The most recent research has shown that in many fields of scientific knowledge, from the humanities to medicine, through the social sciences and engineering, sex and gender variables are insufficiently considered. Stereotypes and biases persist in research and in technological developments, which often construct as a universal norm what are the realities, experiences and expectations of a group of people, mostly males, mostly white and of a certain economic level, and they consider the realities of other people as deviations from the norm. Science, like any other field of human activity, is not free from the cultural and social conditioning factors of its time. Gender stereotypes, and the lower social valuation of women are often transferred to a stereotyped and lesser consideration of their specific realities, whether of a social or biological nature, in research.
In recent decades, gender studies have contributed to revealing and knowing hitherto unexplored areas of reality and also to reducing biases and errors in concepts and theories. In some cases, notably in social sciences and humanities, they have contributed to important reformulations of the disciplinary foundations of some fields of knowledge. In other areas there is still much to be done and, to move forward, it is necessary to foster a fertile cross between gender studies and the rest of the fields of knowledge. Gender is, then, a clear field of innovation in science and technology.
After the signing of the Amsterdam Treaty of 1959, which established equality between men and women as a specific task of the European Community and as a transversal objective that affects all community tasks, the European Commission formalized its commitment to advance equality of gender in research: (European Commission (1999) Women and science: mobilizing women for the benefit of European research, Communication of the European Commission, Brussels). From here, the European Union has made it a priority to introduce gender into the contents of research, in its double version of, on the one hand, addressing the realities of both women and men and, on the other, promoting and Consider gender-specific research to fill gaps in knowledge. Thus, from the V and VI Framework Programs for Research of the EU, the gender perspective has been introduced.

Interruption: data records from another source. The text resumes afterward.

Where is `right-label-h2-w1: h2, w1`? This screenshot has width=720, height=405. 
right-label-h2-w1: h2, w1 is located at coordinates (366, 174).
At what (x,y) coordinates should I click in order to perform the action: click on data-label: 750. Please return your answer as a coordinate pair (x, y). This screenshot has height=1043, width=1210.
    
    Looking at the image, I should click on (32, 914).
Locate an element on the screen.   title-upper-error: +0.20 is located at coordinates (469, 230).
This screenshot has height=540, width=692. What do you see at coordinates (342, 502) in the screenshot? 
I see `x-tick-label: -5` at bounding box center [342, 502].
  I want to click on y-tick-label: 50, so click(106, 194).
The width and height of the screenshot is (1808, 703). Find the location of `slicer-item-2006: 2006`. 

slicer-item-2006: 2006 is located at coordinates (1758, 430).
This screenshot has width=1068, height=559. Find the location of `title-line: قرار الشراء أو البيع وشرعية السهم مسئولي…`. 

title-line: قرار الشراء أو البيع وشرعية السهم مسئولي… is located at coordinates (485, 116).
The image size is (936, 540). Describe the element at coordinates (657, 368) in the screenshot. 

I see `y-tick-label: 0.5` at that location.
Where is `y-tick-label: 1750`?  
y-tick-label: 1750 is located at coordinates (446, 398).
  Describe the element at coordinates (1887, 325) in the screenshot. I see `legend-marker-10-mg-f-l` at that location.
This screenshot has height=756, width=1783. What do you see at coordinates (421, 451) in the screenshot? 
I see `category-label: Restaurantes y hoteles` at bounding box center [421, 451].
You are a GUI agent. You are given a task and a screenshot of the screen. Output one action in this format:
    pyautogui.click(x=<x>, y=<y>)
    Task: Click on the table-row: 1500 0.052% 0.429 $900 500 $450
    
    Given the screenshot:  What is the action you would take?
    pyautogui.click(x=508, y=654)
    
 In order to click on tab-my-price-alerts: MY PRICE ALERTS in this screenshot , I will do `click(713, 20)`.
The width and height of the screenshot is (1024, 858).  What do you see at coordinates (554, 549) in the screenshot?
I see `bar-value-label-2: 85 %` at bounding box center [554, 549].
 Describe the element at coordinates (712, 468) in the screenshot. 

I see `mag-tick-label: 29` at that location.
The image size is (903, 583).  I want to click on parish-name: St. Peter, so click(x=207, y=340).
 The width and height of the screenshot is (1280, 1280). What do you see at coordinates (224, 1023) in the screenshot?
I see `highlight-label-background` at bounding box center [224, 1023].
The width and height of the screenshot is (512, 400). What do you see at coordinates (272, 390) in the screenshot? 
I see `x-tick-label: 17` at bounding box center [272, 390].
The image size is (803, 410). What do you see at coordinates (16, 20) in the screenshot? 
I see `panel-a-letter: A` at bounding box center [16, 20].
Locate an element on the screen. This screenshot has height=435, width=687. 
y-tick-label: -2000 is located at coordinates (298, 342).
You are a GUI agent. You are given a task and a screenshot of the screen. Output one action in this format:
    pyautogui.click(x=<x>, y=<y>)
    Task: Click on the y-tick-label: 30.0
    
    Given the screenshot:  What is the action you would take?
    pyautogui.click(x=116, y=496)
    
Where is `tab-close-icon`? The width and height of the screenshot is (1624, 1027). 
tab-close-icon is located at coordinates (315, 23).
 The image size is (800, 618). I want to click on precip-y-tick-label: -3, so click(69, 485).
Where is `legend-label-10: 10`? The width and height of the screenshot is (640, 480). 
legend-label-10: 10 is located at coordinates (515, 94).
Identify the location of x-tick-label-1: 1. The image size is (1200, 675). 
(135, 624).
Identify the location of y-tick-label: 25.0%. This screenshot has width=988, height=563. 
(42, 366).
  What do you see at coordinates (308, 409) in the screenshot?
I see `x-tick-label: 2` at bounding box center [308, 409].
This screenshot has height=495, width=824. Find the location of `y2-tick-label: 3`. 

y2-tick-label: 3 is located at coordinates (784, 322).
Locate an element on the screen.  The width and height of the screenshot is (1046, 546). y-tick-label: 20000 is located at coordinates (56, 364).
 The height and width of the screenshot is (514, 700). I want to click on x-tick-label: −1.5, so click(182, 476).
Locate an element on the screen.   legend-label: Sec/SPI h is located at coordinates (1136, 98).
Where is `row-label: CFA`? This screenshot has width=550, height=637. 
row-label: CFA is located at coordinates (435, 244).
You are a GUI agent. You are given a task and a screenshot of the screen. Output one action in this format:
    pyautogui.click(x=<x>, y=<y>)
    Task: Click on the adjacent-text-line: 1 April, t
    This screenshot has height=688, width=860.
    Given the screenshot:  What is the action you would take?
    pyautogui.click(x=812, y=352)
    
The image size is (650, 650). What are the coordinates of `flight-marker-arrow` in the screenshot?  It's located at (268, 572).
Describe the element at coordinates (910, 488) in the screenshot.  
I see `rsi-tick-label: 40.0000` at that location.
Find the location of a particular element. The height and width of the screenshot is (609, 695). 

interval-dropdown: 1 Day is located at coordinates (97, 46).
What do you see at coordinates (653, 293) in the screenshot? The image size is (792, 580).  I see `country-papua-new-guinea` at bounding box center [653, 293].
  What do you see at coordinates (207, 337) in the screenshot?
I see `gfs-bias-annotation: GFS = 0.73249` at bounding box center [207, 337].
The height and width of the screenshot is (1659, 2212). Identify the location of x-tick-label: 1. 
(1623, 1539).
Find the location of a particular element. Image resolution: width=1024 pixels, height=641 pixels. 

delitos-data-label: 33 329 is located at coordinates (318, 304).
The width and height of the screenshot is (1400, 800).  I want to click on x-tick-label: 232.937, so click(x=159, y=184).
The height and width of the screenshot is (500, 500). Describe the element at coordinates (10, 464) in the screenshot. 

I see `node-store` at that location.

With these same objectives, the European Commission included in the VI Framework Program a requirement for gender analysis to be considered as one more variable, comparable to any other, whose relevance must be taken into account. Important research institutions in the USA, in the Scandinavian countries and in other European countries such as Austria already require the systematic consideration of gender and sex variables in the projects they finance. The United Nations, in its agreement on Science and Technology adopted in March 2011, also mentions the need to incorporate gender analysis into scientific research. The decision adopted by the Seventh Framework Program for Research of the European Union establishes that the integration of the gender dimension and gender equality will be addressed in all areas of research (Decision nº 1982/2006 / Cede 18/12/1986 , IJ L412 30/12 / 2006.p.1). And this same statement has been extended in the current Horizon 2020 Program, which considers gender an analytical category that cuts across the entire research program.
In our country, the inclusion and promotion in the university and scientific policy of programs of training, research and teaching of gender equality in a transversal way is present in all our most recent legislation: Organic Law 1/2004 on Integral protection measures against Gender Violence, Organic Law 3/2007 on Effective Equality of Women and Men, RD 1393/2007 establishing the organization of university education and the LOMLOU (Organic Law 4/2007). Likewise, the Strategic Plan for Equality of Opportunities 2008/2011, which was developed in 12 priority areas of action, also showed the opportunity to carry out university programs of gender study in accordance with national and community regulations. In this sense, Axis 4 (Innovation) is particularly relevant, which refers to mainstreaming, to the improvement of knowledge, to the prominence of women and to the feminization of science and technology. Aspects that also affect the data contained in the White Paper on the situation of women in Spanish science, published by the Women and Science Unit of the Ministry of Science and Innovation in 2011.